### Entries taken from a collection:
☆ ☆ ☆

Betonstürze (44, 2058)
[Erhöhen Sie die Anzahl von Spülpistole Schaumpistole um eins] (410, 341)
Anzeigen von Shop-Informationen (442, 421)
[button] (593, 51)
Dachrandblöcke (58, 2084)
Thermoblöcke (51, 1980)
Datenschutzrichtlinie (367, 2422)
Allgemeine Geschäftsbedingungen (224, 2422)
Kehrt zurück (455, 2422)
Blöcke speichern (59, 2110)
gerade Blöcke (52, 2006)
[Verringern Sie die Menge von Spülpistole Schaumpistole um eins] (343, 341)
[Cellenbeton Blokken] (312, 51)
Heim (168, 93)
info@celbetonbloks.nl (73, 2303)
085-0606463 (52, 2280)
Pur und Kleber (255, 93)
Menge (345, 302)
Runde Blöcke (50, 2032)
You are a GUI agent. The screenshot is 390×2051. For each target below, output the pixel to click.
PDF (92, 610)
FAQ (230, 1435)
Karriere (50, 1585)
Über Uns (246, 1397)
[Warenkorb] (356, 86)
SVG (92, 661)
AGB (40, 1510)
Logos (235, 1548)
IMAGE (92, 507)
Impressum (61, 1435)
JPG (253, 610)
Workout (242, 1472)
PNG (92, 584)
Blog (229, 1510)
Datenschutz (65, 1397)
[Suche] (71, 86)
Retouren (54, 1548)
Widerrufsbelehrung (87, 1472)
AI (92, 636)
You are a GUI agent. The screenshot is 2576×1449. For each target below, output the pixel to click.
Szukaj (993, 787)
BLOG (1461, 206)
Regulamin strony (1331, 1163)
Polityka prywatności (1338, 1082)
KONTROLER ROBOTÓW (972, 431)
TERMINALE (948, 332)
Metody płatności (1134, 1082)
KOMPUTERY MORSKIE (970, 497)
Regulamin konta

☆ ☆ ☆

Retype exactly, and only, the lines from the line holding "Szukaj (993, 787)" through the last line of the data; both of those lines count.

### ANSWER TO THE EXERCISE:
Szukaj (993, 787)
BLOG (1461, 206)
Regulamin strony (1331, 1163)
Polityka prywatności (1338, 1082)
KONTROLER ROBOTÓW (972, 431)
TERMINALE (948, 332)
Metody płatności (1134, 1082)
KOMPUTERY MORSKIE (970, 497)
Regulamin konta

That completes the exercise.